→ **Required action**
Could you reproduce all of these records exactly?

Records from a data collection
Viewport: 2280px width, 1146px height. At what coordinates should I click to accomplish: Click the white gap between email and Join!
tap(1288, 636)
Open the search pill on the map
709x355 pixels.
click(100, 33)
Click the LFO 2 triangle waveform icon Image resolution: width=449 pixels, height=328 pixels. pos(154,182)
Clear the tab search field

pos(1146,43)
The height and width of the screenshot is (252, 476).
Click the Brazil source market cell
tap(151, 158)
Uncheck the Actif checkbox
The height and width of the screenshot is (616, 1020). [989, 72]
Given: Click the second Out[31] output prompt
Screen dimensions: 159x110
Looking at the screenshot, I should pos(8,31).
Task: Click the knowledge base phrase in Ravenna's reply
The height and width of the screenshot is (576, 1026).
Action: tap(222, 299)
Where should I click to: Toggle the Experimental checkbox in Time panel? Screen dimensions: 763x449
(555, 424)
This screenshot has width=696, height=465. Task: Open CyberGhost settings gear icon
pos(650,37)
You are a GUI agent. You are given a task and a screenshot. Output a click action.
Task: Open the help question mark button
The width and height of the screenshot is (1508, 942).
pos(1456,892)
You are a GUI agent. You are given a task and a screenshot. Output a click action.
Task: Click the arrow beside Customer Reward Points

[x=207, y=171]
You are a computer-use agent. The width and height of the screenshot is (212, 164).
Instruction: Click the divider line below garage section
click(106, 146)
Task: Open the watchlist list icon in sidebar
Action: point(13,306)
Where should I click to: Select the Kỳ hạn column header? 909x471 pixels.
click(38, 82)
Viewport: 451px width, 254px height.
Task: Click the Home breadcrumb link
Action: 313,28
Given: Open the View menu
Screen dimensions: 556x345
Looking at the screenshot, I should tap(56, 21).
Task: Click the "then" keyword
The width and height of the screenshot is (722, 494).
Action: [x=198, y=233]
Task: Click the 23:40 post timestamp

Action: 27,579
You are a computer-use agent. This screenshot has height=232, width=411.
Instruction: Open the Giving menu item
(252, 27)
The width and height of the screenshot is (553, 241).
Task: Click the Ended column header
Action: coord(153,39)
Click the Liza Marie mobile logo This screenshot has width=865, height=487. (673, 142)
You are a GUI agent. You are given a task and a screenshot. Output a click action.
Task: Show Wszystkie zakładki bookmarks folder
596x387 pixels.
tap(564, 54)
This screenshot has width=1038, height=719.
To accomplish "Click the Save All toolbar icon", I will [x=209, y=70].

→ **Written reply**
Viewport: 2280px width, 1146px height. At what coordinates should I click to accomplish: Click the white gap between email and Join!
tap(1288, 636)
Open the search pill on the map
709x355 pixels.
click(100, 33)
Click the LFO 2 triangle waveform icon Image resolution: width=449 pixels, height=328 pixels. pos(154,182)
Clear the tab search field

pos(1146,43)
The height and width of the screenshot is (252, 476).
Click the Brazil source market cell
tap(151, 158)
Uncheck the Actif checkbox
The height and width of the screenshot is (616, 1020). [989, 72]
Given: Click the second Out[31] output prompt
Screen dimensions: 159x110
Looking at the screenshot, I should pos(8,31).
Task: Click the knowledge base phrase in Ravenna's reply
The height and width of the screenshot is (576, 1026).
Action: tap(222, 299)
Where should I click to: Toggle the Experimental checkbox in Time panel? Screen dimensions: 763x449
(555, 424)
This screenshot has width=696, height=465. Task: Open CyberGhost settings gear icon
pos(650,37)
You are a GUI agent. You are given a task and a screenshot. Output a click action.
Task: Open the help question mark button
The width and height of the screenshot is (1508, 942).
pos(1456,892)
You are a GUI agent. You are given a task and a screenshot. Output a click action.
Task: Click the arrow beside Customer Reward Points

[x=207, y=171]
You are a computer-use agent. The width and height of the screenshot is (212, 164).
Instruction: Click the divider line below garage section
click(106, 146)
Task: Open the watchlist list icon in sidebar
Action: point(13,306)
Where should I click to: Select the Kỳ hạn column header? 909x471 pixels.
click(38, 82)
Viewport: 451px width, 254px height.
Task: Click the Home breadcrumb link
Action: 313,28
Given: Open the View menu
Screen dimensions: 556x345
Looking at the screenshot, I should tap(56, 21).
Task: Click the "then" keyword
The width and height of the screenshot is (722, 494).
Action: [x=198, y=233]
Task: Click the 23:40 post timestamp

Action: 27,579
You are a computer-use agent. This screenshot has height=232, width=411.
Instruction: Open the Giving menu item
(252, 27)
The width and height of the screenshot is (553, 241).
Task: Click the Ended column header
Action: coord(153,39)
Click the Liza Marie mobile logo This screenshot has width=865, height=487. (673, 142)
You are a GUI agent. You are given a task and a screenshot. Output a click action.
Task: Show Wszystkie zakładki bookmarks folder
596x387 pixels.
tap(564, 54)
This screenshot has width=1038, height=719.
To accomplish "Click the Save All toolbar icon", I will [x=209, y=70].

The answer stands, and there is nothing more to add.